◆ Exercise requirements ◆
Rewrite every item below with "input field" changed to "text field" and nothing else altered. Leave the pictures out.

= = = =

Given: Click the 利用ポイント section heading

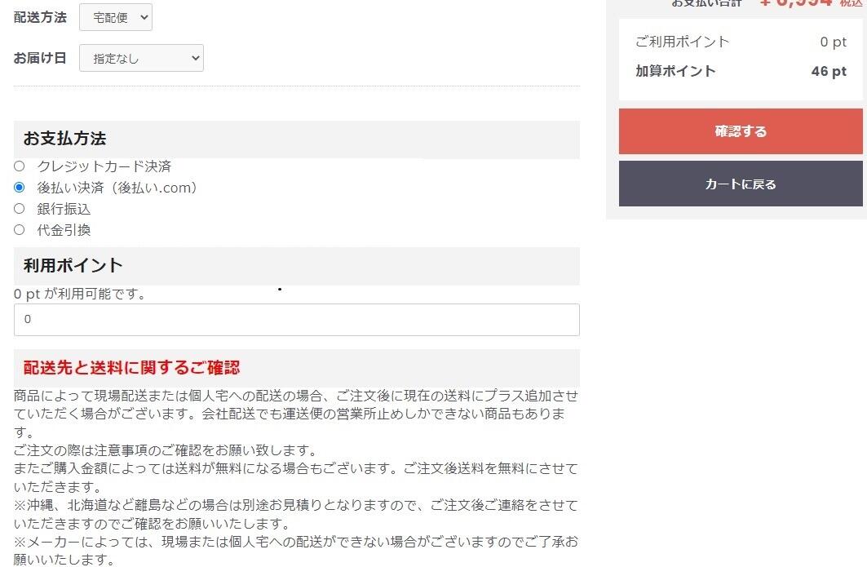Looking at the screenshot, I should [x=73, y=265].
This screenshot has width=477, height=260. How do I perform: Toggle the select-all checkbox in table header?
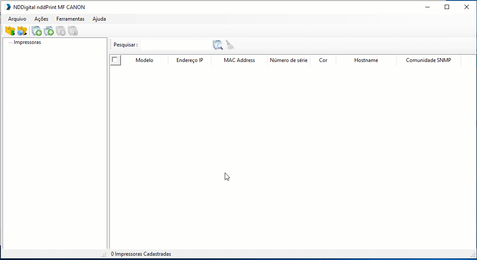(115, 60)
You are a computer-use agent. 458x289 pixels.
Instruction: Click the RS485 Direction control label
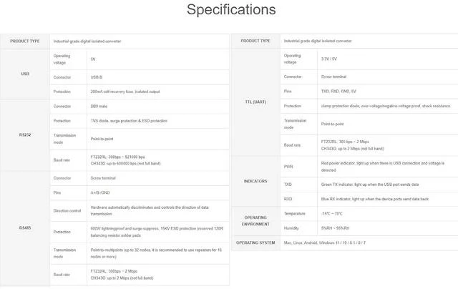67,211

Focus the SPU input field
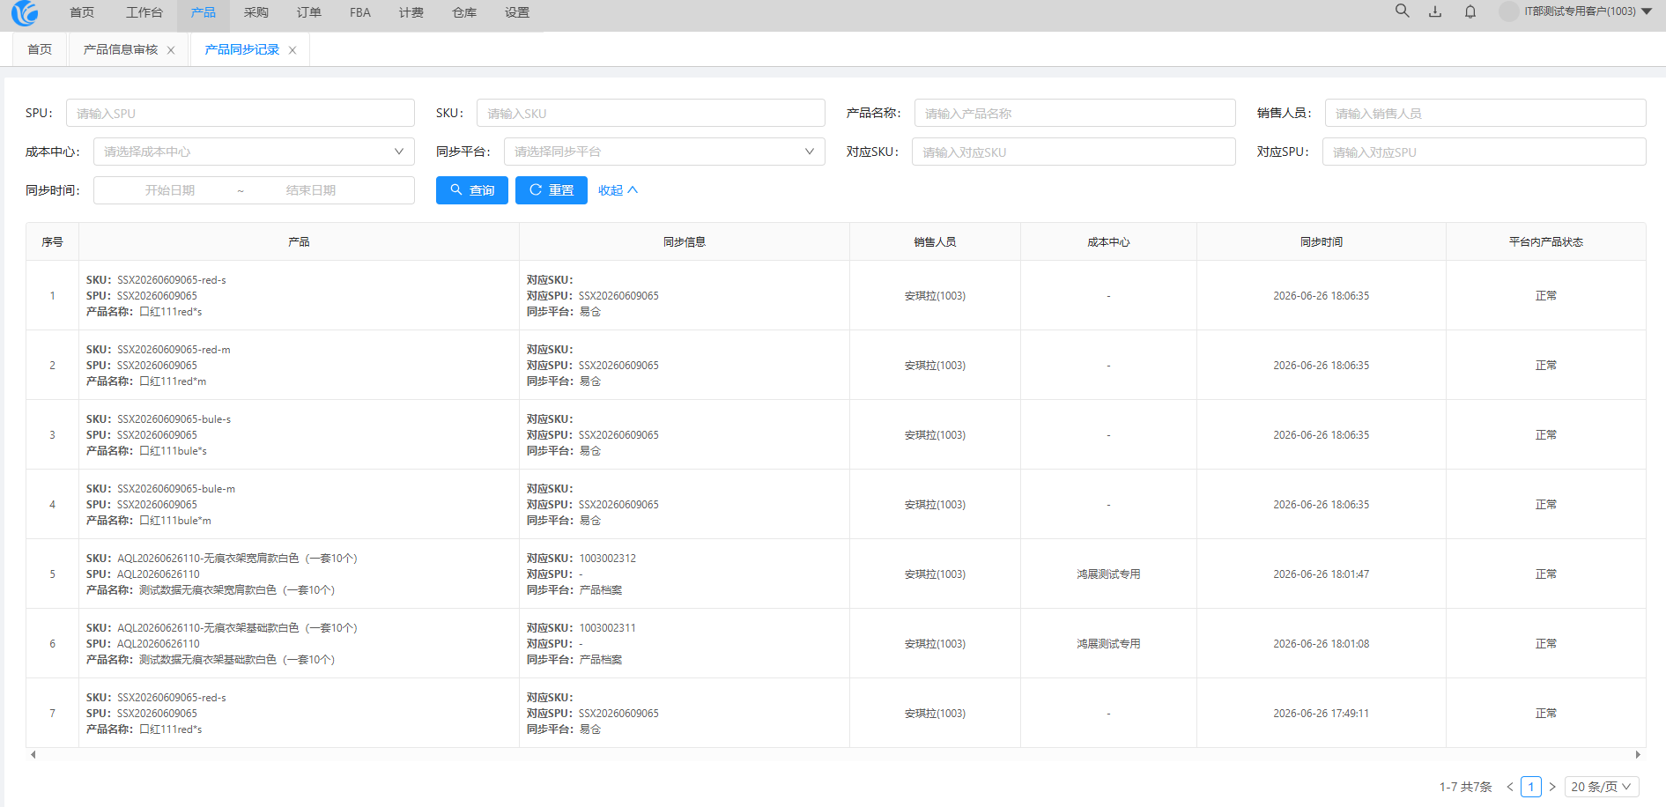pyautogui.click(x=241, y=113)
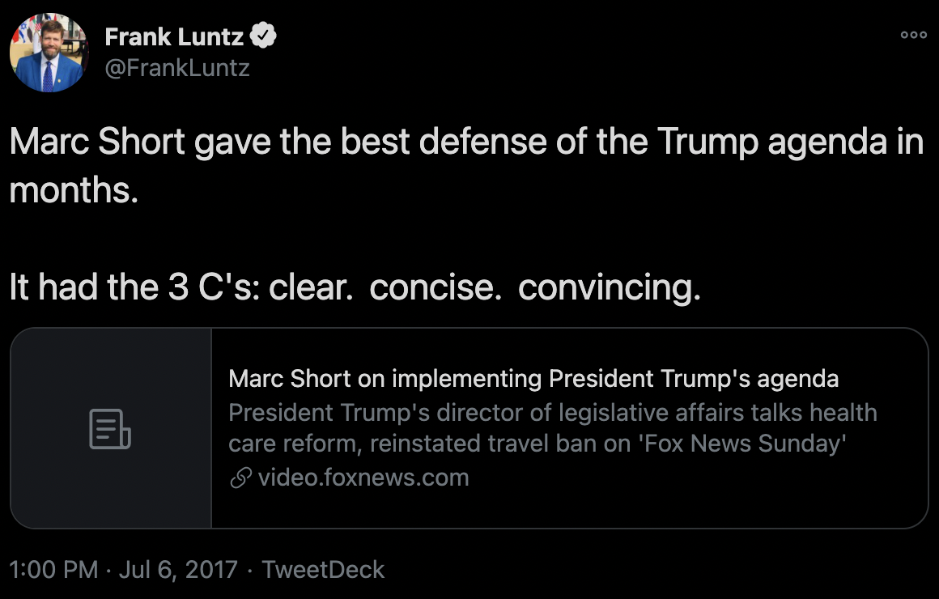The width and height of the screenshot is (939, 599).
Task: Click the card description about legislative affairs director
Action: [552, 413]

= = = =

◆ Solution to this problem ◆
Given: Click the 利用ポイント section heading

Looking at the screenshot, I should [x=73, y=265].
This screenshot has width=477, height=260. How do I perform: Toggle the select-all checkbox in table header?
(115, 60)
You are a computer-use agent. 458x289 pixels.
Instruction: Click the RS485 Direction control label
67,211

Focus the SPU text field
pyautogui.click(x=241, y=113)
The width and height of the screenshot is (939, 599).
Task: Click the card description about legislative affairs director
Action: [552, 413]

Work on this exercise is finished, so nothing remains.